Keep in mind that once you accept a one-time cash payment, you can no longer receive additional money from the defendant and you may be penalized with a tax on the overall amount of the settlement.
Structured Payments Over Time
Some judges will order that judgment that the plaintiff was awarded be spread out over a specific course of time. This allows the money to be managed more precisely by the insurance company or the defendant. If the injury was severe or catastrophic, the defendant is responsible for paying a specific amount to you for the rest of your life.
This is beneficial because you will know that an exact amount of funds will be available each month—allowing you to plan your retirement accordingly.
Cashing Out An Annuity Agreement
If you are currently receiving monthly or quarterly payments from a previous cash settlement and you would rather have a lump sum cash amount, you may be able to get the cash you want. Working with a company that specializes in cashing out your settlement can help improve your life with one substantial cash payment.
Some companies will offer you financing that you will have to pay back over time. They will use your existing settlement amount as a down payment or collateral on the loan. No matter how you choose to use your cash payment, it can benefit you both immediately and in the future.
Supplementing Your Income
If you already have some sort of income coming in or a retirement fund, you can use annuity payments to supplement your income.
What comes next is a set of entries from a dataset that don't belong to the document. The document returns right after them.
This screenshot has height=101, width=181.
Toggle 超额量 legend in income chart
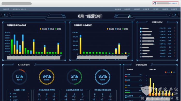[x=125, y=29]
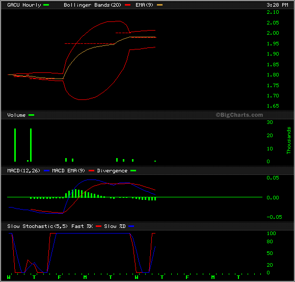
Task: Click the red Bollinger Bands legend swatch
Action: [127, 5]
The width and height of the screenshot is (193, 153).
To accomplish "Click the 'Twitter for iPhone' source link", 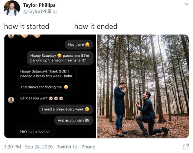I will tap(76, 147).
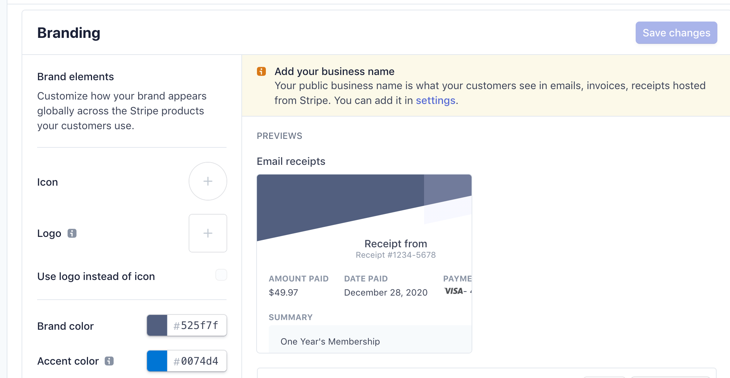Click the Email receipts preview heading
The height and width of the screenshot is (378, 730).
(291, 162)
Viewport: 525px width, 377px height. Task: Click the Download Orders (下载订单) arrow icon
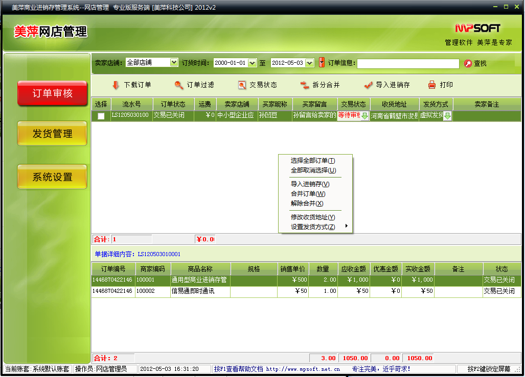tap(116, 85)
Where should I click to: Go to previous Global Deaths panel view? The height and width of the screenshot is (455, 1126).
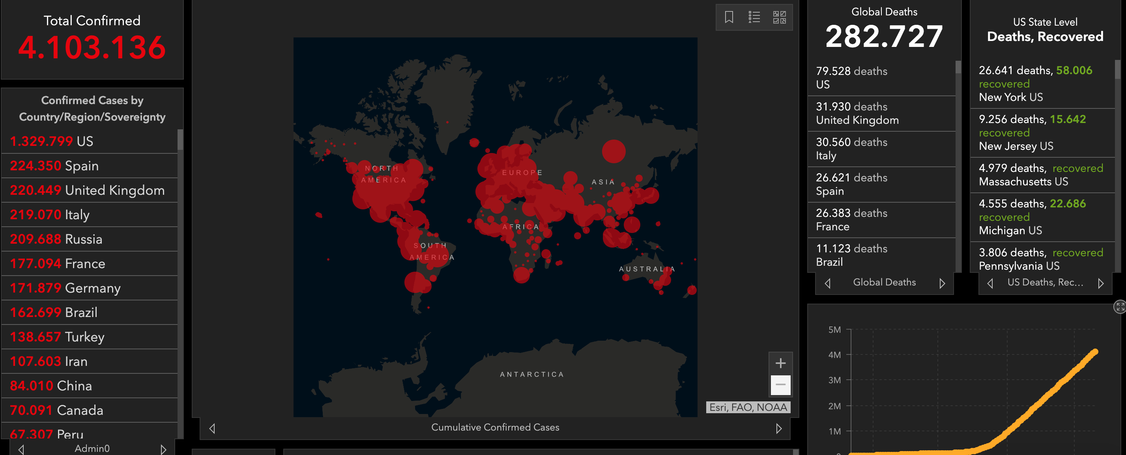pos(827,283)

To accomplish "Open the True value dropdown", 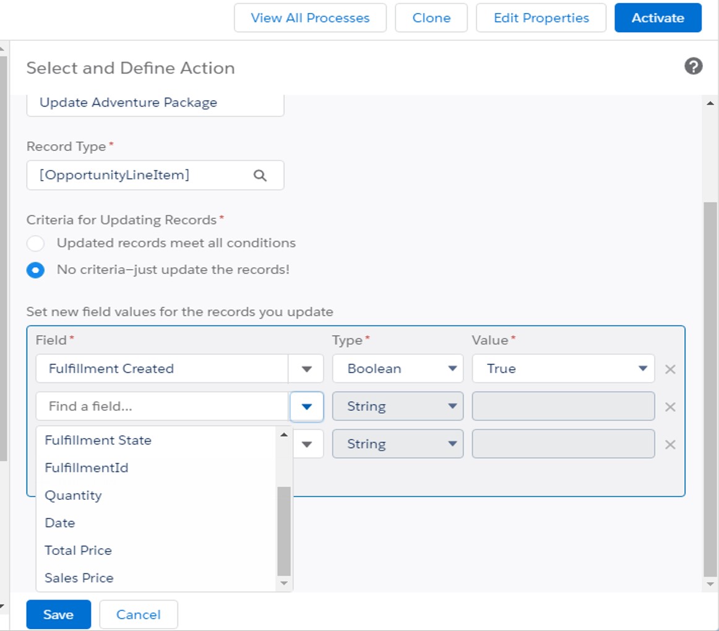I will pyautogui.click(x=562, y=369).
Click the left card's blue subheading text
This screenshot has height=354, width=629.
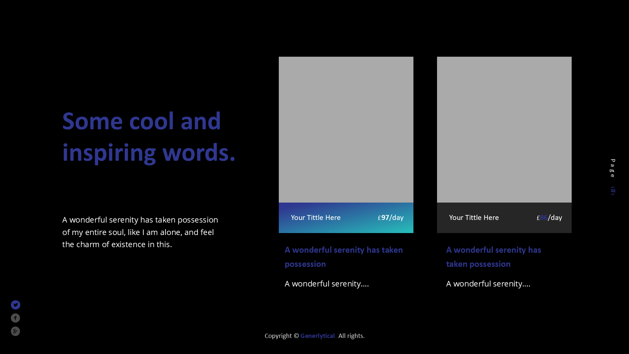point(343,257)
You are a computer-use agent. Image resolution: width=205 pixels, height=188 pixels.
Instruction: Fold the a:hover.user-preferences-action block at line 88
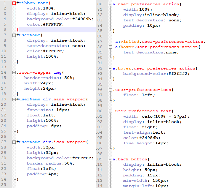coord(110,47)

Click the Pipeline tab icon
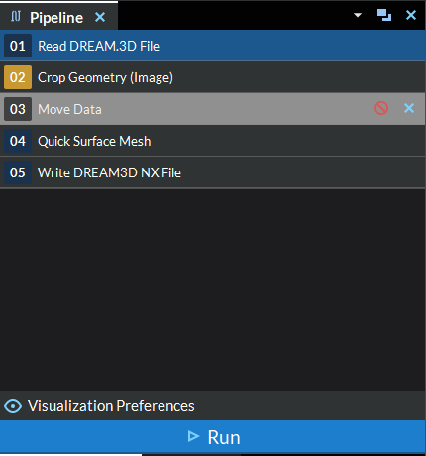(x=16, y=16)
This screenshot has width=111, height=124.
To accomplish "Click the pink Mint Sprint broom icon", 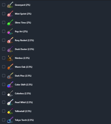I will coord(10,14).
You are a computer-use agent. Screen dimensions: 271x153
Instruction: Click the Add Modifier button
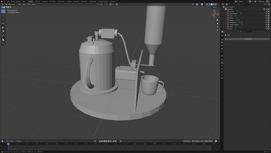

You could also use a lump-sum payment to pay off credit card bills, your mortgage or an outstanding car loan. Take a look at where you stand financially, before you decide whether to take a huge chunk of money at once or smaller amounts overtime.
When you're injured, one of the last things you want to do is worry about money and debt. With a settlement from an insurance company, you have the freedom to focus on dealing with your injury while relieving some financial pressures off your mind.